You, executors of the supreme will, investigators, judges, prosecutors, you trump up charges and trample all over the law and morality on a daily basis. You know you’re lying, but you convince yourself that you’re doing it in the name of a higher goal. So, yes, protecting the Motherland from me is as good a goal as any! You studied law — the same law you now trample over — though you surely once believed you would uphold it and protect people from tyranny. Do you really like what you’ve become?

I am an ungrateful person, but you actually did me a favour! When, in 2022, I was suddenly released from custody, either thanks to the efforts of my once high-ranking friends, or by accident, because of some cock-up, my lawyers and I believed I would end up behind bars for the rest of my life, so I left Russia within hours.

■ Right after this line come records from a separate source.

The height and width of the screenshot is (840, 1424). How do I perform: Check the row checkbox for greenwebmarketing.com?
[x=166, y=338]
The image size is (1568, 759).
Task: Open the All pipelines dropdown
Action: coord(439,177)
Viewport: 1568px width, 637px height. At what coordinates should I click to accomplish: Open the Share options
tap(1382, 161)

But I really didn’t want to! And I kept thinking, maybe I’m doing the wrong thing. Maybe I should have risked it and stayed? Well, you’ve now made it clear to me that staying wasn’t an option and that I’ll only return to Russia once you’re gone. So I had to go. The alternative was dying in prison. Thank you for ridding me of any doubt or illusion.

I don’t believe in divine judgement, though sometimes I wish I did. And I don’t really believe that you’ll face justice here on Earth either, except for a few unlucky ones. But let’s not forget that even if the descendants of executioners don’t curse the names of their ancestors, they’re certainly not proud of them. Whereas the descendants of those who fought the Bolsheviks and the Nazis wear their names with pride. But then, why would you care about something as petty as that?

Views expressed in opinion pieces do not necessarily reflect the position of Novaya Gazeta Europe.